Dependable Punxsutawney Phil didn’t see his shadow which means spring is coming early! But, what if he’s wrong? I mean, how reliable is this guy? According to the National Centers for Environmental Information, the groundhog has been only been right 13 times since 1988. So maybe he’s not the best indicator of whether an early spring is coming, but either way, how much can we really complain? I’d say it’s been a pretty mild winter so far. Mild, yet still too cold for park weather and to really get the kiddos out of the house. There are definitely days we get a little stir crazy. Just in case spring doesn’t come early, here are some ways to foster creativity indoors with some winter themed dramatic play. Added bonus is that you can do these with household items or purchase inexpensive materials from a dollar store.
You can make this on a large or small scale. For small scale building, I found floral styrofoam bricks at Dollar Tree. I cut them into varying smaller pieces, but you can use them however you’d like. I also bought a tube of small arctic figurines to fuel the kids’ imaginations. I threw in some white wooden blocks that we have at home. Another idea would be to use white Legos.
If wanting to do a larger scale, you can pick up rolls of plain white wrapping paper at Dollar Tree and wrap small boxes. Just lay them out for kids to build with. The best way to foster creativity, is to do nothing! Let the kids take it wherever their little brains come up with.

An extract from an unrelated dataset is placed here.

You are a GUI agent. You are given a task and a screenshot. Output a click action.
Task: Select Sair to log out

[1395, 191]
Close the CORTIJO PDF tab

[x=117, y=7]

I used to freeze items in ice cub trays to use in our classroom sensory table and thought how cool it would be to do that with our arctic animals. Scanning through Pinterest, I saw many different ways to use ice in a sensory table and for dramatic play by creating an arctic habitat. We don’t have ice cube trays, so I used our silicone muffin pans both in mini and regular size. I added a few drops of blue dye into a pitcher of water and poured the water into the pans. I froze a larger container of water to be used as a body of water. I got out some of their play tools, put all the frozen discs on our play mat, in a couple of containers and let the girls go. They had fun hammering the figurines out of the ice and making the animals ice skate.

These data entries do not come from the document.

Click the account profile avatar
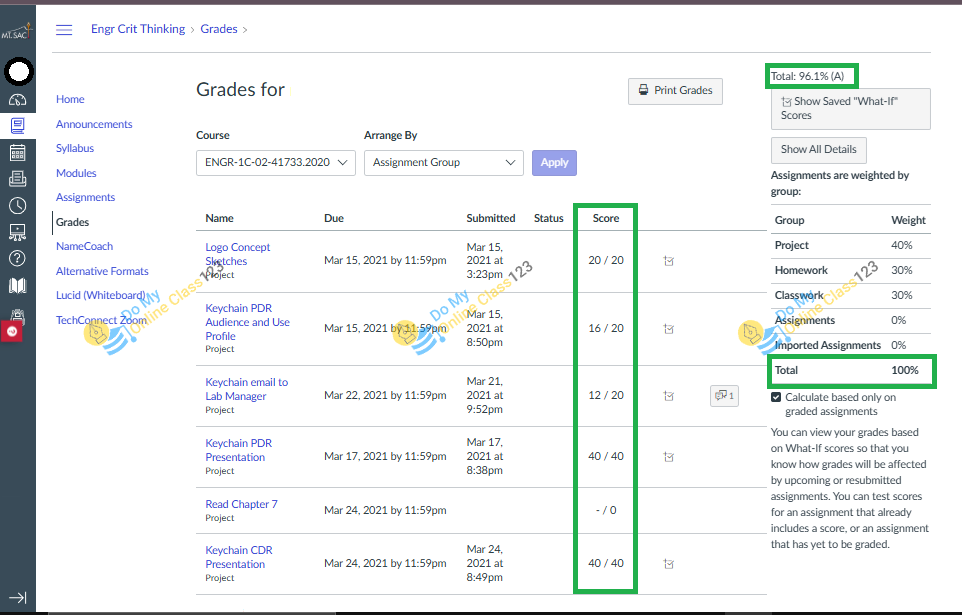 pyautogui.click(x=18, y=71)
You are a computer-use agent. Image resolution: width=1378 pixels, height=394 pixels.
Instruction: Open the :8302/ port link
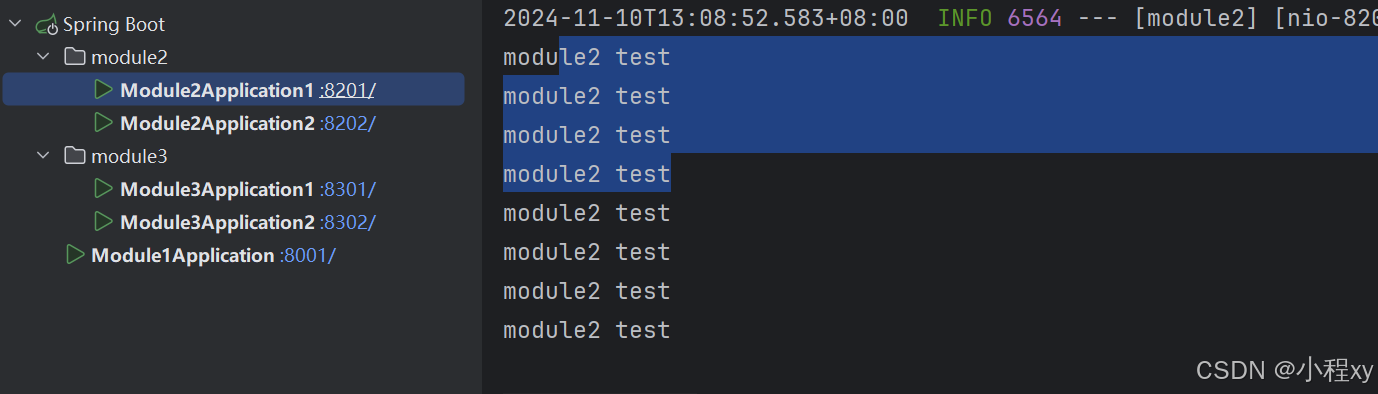pyautogui.click(x=348, y=223)
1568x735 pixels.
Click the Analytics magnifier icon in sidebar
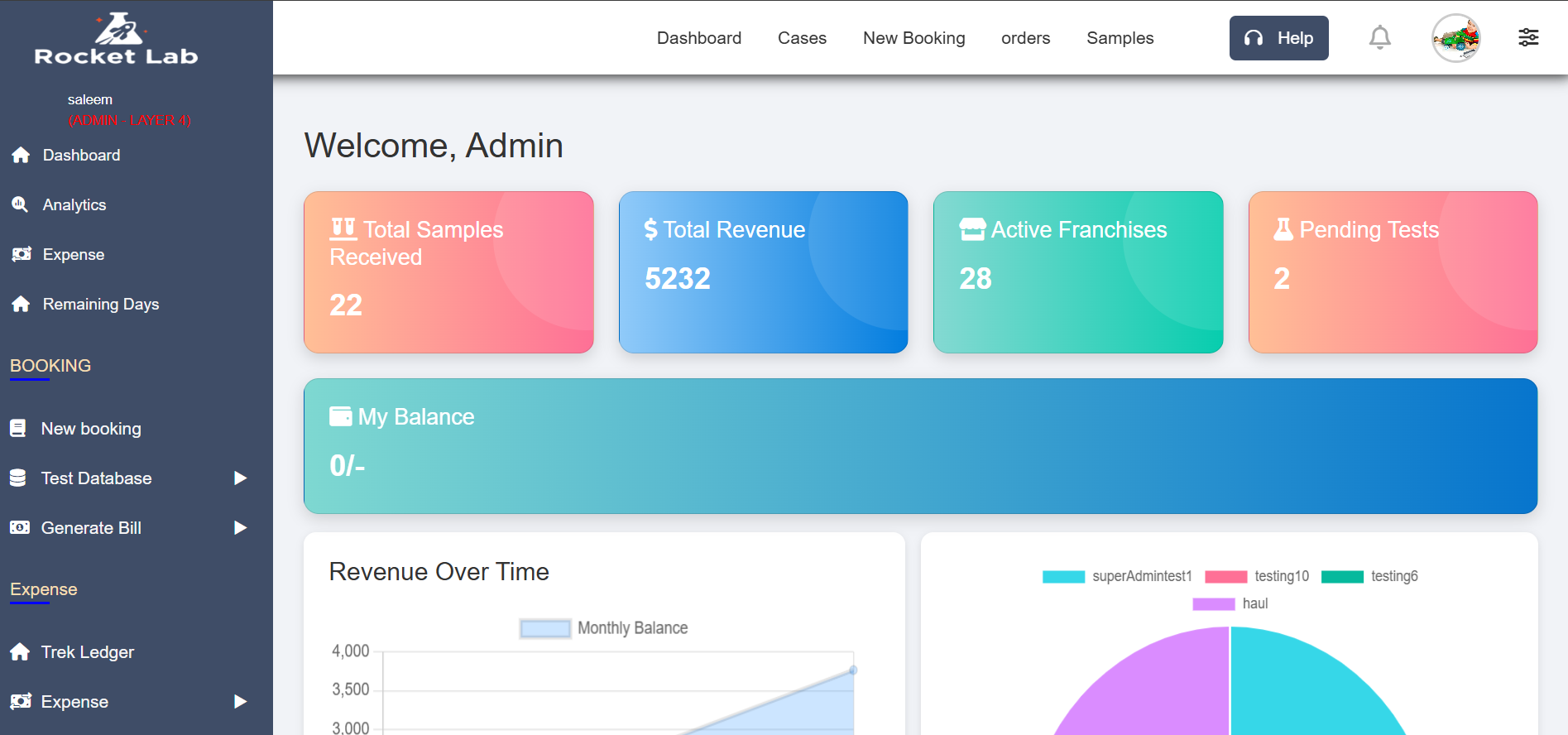pos(20,204)
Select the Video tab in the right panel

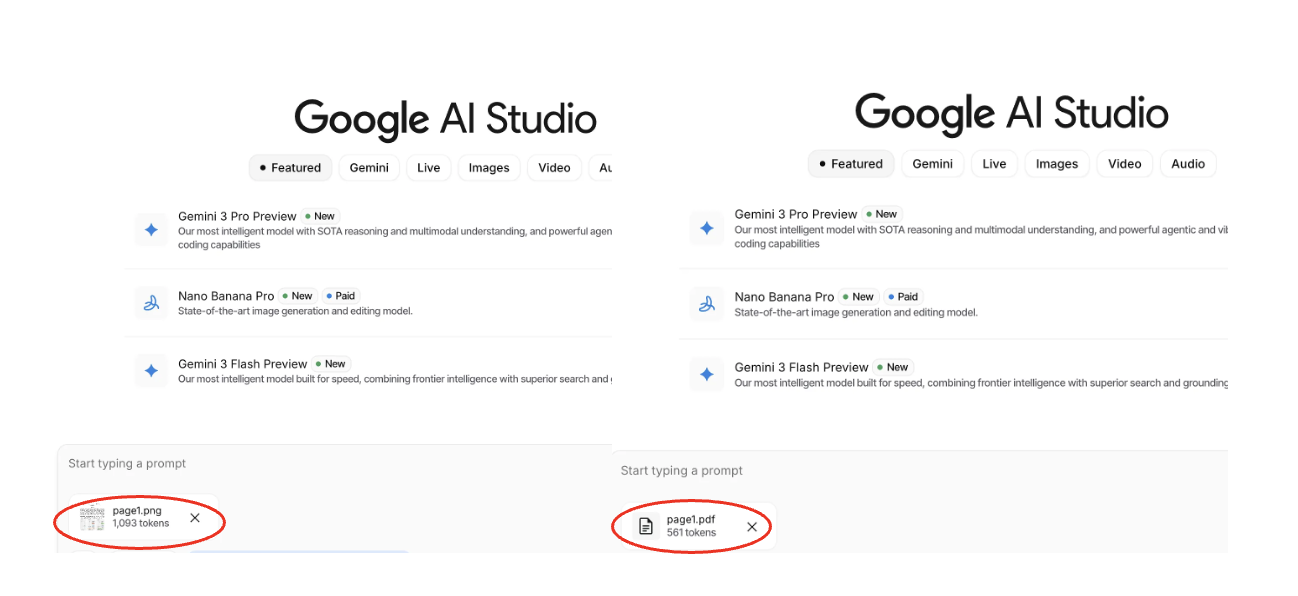[1124, 164]
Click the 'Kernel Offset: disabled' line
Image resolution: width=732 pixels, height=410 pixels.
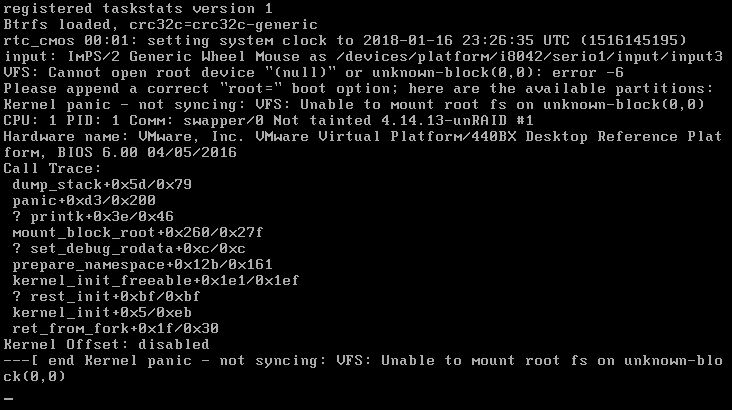106,344
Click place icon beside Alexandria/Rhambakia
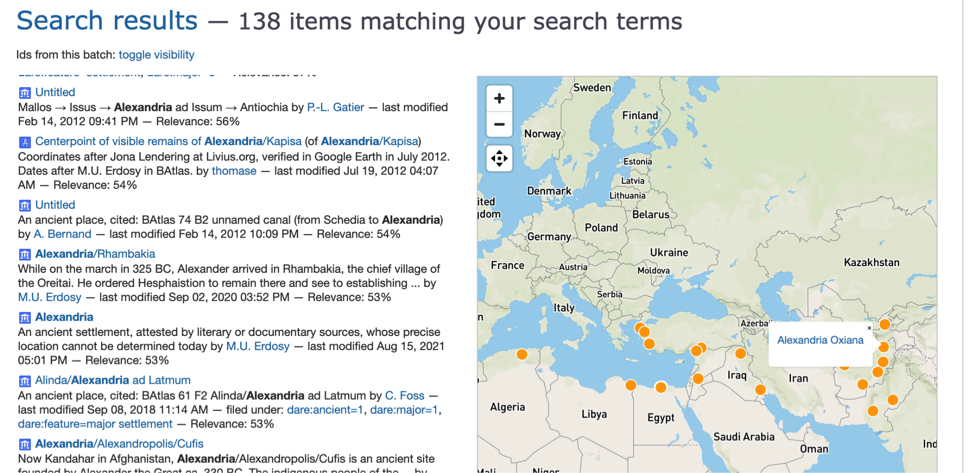 click(x=25, y=254)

Again with our arctic animal figurines, we used them and flubber to make animal tracks. You can use play dough, but since we make our own play dough and it doesn’t turn out pure white, we went with the flubber. Here is a great recipe for flubber. This was so simple yet great fun for the kids to play, uninterrupted, using their imaginations.
Snow Sensory Bin
This one you can really go in many different ways. I filled our sensory basket with anything I could find that was white at the dollar store! That included cotton balls, paper confetti, plastic beads, snowflake stickers(I kept the backing on and surprisingly my girls left them alone), and even a couple Olafs. You could give them scoops, mini shovels, or cups with which to play. Again, sit back, and let the kids do their thing!

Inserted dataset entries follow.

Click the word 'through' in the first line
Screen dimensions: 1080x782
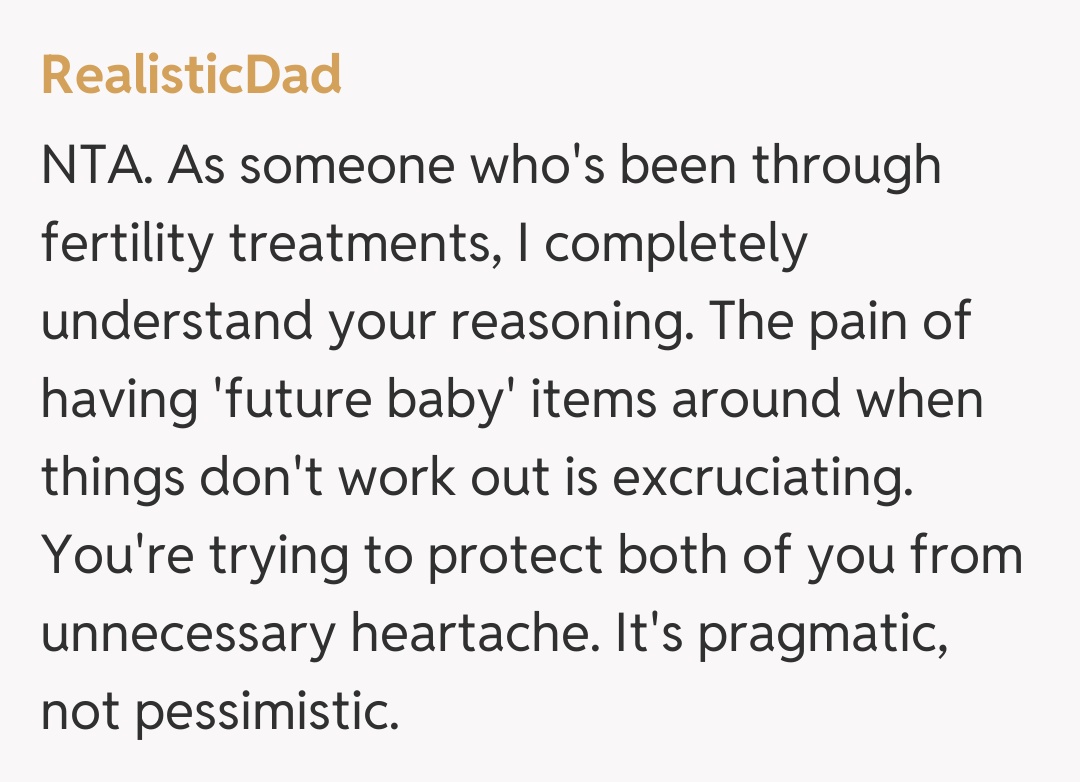coord(847,165)
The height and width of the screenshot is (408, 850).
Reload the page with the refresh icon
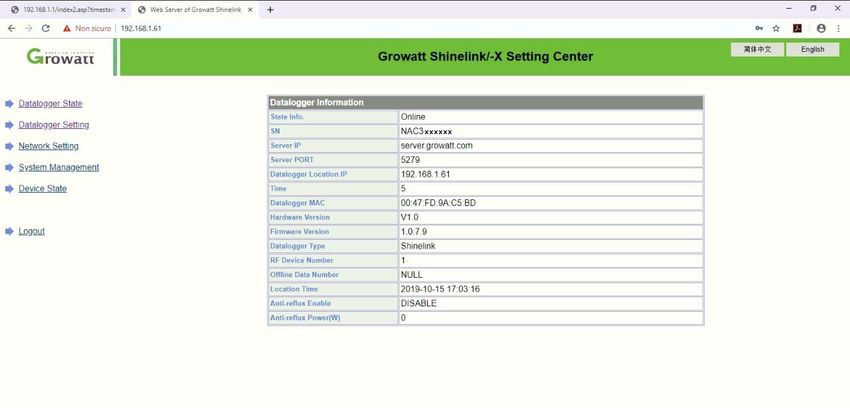tap(46, 28)
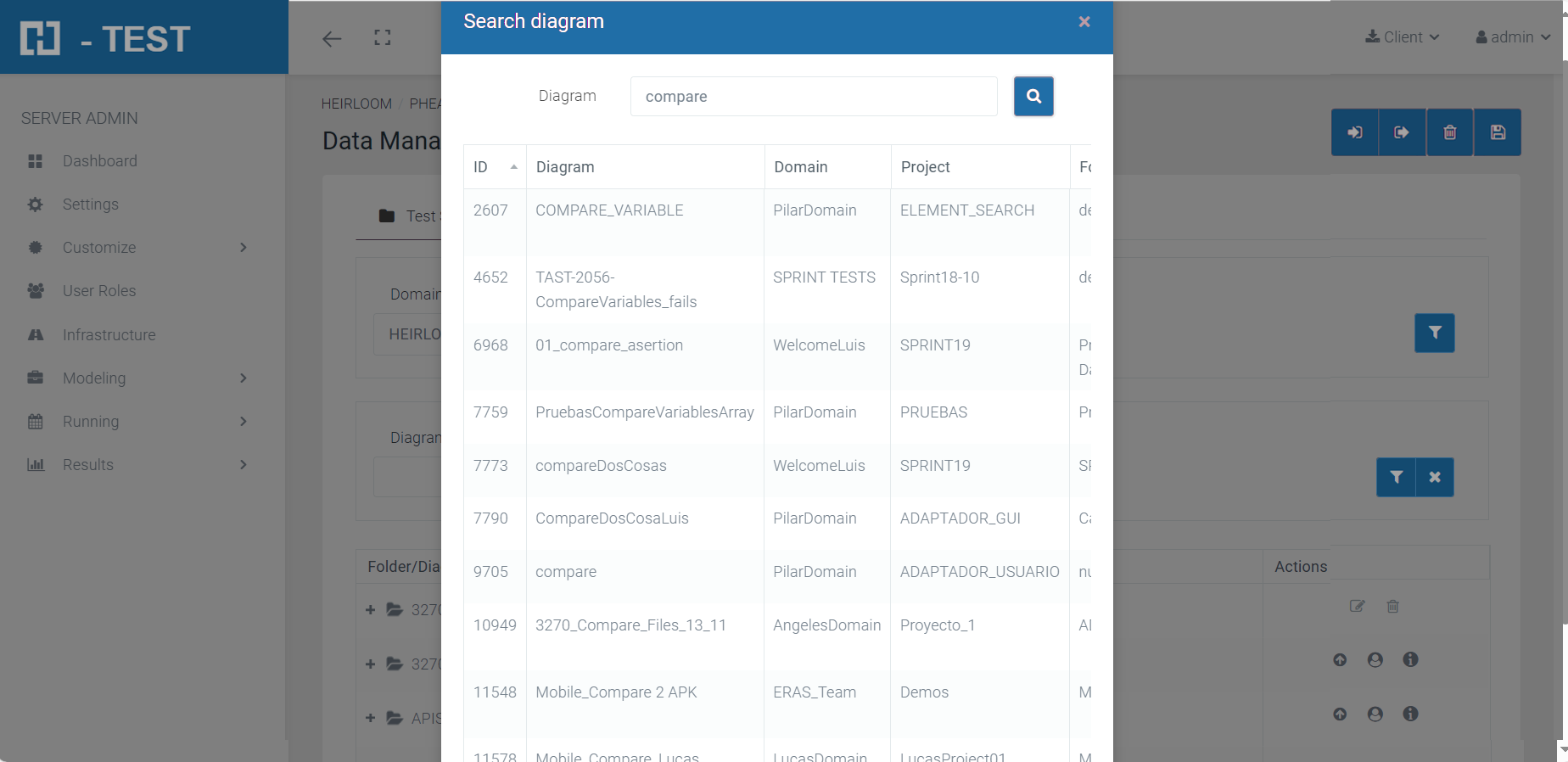Close the Search diagram dialog

[x=1084, y=22]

A dramatic play area for kids to act out whatever they desire, is incredible for fostering imagination and creativity. Since we haven’t see much snow this year, I wanted to create a winter snow cave indoors. The girls just happened to get a blue tee-pee for Christmas, but if you browse Pinterest, there are a bunch of “cool” ideas. The simplest I saw was to paint or wrap large boxes white and make a large snow fort. Provide them with a basket of scarves, mittens, and hats. Make a fake fire for them to keep warm. Get a mini snow shovel and throw some batting (white stuffing at a fabric store) as fake snow for the kids to shovel like this. You could even make a fake ice skating area like they did here.
We’re going to hope for warm park weather, but until then, we’re prepared to have fun indoors!